### DOCUMENT
# # # # # # #

Back in February I wrote my first blog on the fear I associated with this project. I realize now, that while I was afraid I would fail at this project, I was more overwhelmed by the task we had before us. I had thought of the sheer amount of school supplies it would take to fill our 110 box goal as a class, and just didn’t know if we could do it. As the semester went on, the pressure of the goal did get to one of our classmates. In the end, he dropped the class and our goal was adjusted to 100 boxes. This still left us with 79,200 cubic inches of space to fill with school supplies. To put this in perspective, imagine a gallon of milk. 79,200 cubic inches fills about 343 gallons! That is ALOT of space. Even with this new, smaller goal, I was afraid we were going to fail and overwhelmed with the job we had to do.
I finished my portion of the goal last month. I had collected my ten boxes and was pleased with the results of my efforts. At that point, my fear of this project turned into triumph. I had met my goal, and with almost a month left, I had a feeling that my classmates would meet their goals too. Last week and today, we had two classes of pure chaos.

# # # # # # #

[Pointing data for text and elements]
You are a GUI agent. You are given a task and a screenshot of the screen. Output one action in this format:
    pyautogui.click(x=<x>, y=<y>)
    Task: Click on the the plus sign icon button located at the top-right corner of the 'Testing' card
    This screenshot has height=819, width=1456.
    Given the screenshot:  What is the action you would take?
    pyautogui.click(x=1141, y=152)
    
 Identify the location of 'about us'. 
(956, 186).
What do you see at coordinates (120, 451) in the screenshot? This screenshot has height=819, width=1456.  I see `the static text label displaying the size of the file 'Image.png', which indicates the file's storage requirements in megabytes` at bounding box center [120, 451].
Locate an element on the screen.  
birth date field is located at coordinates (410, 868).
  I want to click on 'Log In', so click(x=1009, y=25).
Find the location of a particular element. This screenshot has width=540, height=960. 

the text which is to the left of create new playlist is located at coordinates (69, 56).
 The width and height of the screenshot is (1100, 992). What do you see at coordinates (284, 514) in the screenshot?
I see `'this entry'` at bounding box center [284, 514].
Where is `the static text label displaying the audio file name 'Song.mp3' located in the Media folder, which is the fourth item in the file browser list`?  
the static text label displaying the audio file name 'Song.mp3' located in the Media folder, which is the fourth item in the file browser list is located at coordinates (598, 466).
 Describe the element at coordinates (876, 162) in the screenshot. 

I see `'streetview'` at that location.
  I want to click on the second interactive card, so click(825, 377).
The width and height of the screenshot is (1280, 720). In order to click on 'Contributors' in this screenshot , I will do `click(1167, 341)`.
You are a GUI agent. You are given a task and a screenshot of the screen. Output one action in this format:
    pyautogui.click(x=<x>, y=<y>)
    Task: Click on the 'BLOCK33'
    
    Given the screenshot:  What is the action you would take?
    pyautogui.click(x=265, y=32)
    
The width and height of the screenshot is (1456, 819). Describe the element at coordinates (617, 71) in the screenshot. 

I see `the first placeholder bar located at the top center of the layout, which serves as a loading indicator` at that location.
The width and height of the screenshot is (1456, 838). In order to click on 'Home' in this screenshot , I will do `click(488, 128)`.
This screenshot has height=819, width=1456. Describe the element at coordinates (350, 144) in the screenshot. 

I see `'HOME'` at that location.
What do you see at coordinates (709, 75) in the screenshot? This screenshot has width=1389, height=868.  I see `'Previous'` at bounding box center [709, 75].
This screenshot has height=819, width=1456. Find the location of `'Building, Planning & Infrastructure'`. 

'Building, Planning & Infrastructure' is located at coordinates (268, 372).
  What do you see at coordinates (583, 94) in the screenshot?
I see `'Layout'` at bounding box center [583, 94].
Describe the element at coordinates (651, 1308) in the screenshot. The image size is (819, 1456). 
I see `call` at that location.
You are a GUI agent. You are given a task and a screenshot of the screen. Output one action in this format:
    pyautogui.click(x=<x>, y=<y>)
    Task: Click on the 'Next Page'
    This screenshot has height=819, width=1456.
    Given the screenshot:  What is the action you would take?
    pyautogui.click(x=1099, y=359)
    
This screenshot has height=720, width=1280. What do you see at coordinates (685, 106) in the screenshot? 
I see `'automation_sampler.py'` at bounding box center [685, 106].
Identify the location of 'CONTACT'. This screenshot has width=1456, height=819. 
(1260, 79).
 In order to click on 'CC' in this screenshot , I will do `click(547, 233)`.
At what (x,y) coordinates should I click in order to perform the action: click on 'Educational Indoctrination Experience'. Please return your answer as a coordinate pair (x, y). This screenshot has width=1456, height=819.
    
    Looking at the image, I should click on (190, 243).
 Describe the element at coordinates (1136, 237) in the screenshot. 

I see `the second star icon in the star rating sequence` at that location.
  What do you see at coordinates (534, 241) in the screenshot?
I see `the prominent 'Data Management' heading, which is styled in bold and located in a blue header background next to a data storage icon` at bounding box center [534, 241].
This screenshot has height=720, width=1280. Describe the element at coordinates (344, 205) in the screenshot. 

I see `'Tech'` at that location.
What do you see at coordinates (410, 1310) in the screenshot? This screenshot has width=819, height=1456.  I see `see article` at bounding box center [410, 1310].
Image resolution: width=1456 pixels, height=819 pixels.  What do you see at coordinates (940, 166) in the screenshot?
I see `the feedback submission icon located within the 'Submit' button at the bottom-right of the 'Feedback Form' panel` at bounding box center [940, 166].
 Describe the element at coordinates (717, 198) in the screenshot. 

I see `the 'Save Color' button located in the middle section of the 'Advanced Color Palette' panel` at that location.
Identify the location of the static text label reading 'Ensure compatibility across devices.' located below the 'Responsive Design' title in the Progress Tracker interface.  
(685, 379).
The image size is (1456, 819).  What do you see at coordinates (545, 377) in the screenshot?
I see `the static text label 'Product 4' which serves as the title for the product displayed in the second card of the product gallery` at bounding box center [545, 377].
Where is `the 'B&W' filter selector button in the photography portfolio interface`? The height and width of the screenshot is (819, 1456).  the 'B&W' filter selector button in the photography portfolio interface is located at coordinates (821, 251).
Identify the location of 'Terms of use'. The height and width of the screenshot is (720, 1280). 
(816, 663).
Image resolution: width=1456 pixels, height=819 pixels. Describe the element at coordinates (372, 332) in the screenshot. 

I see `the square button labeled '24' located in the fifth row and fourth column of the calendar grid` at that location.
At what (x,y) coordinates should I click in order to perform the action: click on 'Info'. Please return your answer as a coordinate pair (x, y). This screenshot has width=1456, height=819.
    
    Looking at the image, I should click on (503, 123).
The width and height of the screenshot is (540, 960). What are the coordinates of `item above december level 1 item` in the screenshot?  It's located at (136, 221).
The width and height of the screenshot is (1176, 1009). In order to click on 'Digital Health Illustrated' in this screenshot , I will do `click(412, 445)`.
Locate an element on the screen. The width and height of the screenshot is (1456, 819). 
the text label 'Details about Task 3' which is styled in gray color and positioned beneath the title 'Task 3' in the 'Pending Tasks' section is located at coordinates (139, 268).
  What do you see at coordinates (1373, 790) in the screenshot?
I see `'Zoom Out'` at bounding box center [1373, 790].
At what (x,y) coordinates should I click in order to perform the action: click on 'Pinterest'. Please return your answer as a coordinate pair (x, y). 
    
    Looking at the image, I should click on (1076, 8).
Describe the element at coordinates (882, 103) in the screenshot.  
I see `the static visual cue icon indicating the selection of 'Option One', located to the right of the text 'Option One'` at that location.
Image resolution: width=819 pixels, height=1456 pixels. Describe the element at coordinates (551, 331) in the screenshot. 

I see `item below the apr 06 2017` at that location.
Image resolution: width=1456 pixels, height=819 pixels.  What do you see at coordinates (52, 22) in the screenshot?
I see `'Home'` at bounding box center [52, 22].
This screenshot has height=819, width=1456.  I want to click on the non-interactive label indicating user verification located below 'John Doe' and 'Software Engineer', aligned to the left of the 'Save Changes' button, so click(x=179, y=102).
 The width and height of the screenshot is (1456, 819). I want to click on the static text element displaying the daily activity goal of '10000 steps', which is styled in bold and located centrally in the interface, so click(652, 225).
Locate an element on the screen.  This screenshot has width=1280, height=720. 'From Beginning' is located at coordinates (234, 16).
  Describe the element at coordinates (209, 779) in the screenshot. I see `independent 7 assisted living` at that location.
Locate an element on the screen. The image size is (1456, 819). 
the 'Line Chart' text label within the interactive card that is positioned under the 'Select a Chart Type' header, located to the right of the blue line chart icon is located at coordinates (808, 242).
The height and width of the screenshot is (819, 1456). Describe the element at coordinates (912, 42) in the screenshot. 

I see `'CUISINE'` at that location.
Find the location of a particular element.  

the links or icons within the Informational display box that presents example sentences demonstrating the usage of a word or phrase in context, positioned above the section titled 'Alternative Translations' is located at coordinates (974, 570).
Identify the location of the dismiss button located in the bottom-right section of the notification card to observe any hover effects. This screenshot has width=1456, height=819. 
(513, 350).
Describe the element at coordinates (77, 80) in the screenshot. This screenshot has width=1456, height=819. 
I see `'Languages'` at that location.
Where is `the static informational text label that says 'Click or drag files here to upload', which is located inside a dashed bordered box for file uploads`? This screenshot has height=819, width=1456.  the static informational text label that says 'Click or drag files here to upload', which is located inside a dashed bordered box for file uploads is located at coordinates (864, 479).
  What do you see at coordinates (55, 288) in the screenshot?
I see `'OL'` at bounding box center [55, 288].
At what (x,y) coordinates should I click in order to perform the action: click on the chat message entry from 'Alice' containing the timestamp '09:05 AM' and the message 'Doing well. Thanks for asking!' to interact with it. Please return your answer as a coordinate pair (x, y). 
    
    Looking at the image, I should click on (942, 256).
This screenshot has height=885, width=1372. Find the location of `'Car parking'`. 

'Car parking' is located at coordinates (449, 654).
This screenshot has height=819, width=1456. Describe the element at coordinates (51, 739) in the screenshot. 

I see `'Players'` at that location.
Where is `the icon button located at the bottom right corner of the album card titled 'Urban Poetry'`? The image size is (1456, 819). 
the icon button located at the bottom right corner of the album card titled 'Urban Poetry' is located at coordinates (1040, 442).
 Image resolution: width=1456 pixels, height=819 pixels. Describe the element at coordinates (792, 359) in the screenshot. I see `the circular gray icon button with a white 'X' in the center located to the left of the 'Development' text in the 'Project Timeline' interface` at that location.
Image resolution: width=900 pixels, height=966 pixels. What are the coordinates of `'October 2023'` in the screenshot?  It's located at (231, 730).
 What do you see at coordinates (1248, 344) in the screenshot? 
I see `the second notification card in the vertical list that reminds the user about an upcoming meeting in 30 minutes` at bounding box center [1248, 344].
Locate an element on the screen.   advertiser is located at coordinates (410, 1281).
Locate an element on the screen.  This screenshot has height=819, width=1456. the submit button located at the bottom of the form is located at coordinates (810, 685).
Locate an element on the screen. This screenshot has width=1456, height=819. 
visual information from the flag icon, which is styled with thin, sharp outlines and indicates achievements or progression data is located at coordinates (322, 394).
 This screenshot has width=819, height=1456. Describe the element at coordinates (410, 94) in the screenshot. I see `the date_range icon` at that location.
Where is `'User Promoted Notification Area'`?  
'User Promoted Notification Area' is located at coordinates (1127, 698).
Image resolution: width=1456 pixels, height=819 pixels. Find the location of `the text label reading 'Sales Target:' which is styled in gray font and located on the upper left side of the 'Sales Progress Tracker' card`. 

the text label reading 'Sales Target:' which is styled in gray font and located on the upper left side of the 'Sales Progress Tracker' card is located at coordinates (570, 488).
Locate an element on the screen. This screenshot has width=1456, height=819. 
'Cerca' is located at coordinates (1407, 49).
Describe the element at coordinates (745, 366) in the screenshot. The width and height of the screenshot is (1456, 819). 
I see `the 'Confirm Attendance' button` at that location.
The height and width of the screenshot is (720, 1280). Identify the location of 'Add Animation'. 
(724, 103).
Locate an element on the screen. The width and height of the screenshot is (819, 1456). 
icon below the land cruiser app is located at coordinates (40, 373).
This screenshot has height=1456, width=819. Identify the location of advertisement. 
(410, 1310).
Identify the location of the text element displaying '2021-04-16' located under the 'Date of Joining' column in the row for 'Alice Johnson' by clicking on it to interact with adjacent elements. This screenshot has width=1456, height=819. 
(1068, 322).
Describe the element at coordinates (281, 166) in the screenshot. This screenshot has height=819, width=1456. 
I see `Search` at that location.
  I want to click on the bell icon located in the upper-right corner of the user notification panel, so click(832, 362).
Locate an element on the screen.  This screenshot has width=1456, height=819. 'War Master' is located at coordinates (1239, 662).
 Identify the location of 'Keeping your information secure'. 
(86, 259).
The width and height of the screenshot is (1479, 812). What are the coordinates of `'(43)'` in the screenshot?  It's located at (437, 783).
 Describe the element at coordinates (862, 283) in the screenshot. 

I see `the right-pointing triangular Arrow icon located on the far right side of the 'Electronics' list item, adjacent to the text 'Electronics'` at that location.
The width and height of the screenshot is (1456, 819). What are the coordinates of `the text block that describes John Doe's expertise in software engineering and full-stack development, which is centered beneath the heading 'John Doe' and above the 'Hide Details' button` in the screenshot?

# # # # # # #

Copy the entire blog entry above about the school-supply box project, word for word.

### EXERCISE SOLUTION
Back in February I wrote my first blog on the fear I associated with this project. I realize now, that while I was afraid I would fail at this project, I was more overwhelmed by the task we had before us. I had thought of the sheer amount of school supplies it would take to fill our 110 box goal as a class, and just didn’t know if we could do it. As the semester went on, the pressure of the goal did get to one of our classmates. In the end, he dropped the class and our goal was adjusted to 100 boxes. This still left us with 79,200 cubic inches of space to fill with school supplies. To put this in perspective, imagine a gallon of milk. 79,200 cubic inches fills about 343 gallons! That is ALOT of space. Even with this new, smaller goal, I was afraid we were going to fail and overwhelmed with the job we had to do.
I finished my portion of the goal last month. I had collected my ten boxes and was pleased with the results of my efforts. At that point, my fear of this project turned into triumph. I had met my goal, and with almost a month left, I had a feeling that my classmates would meet their goals too. Last week and today, we had two classes of pure chaos.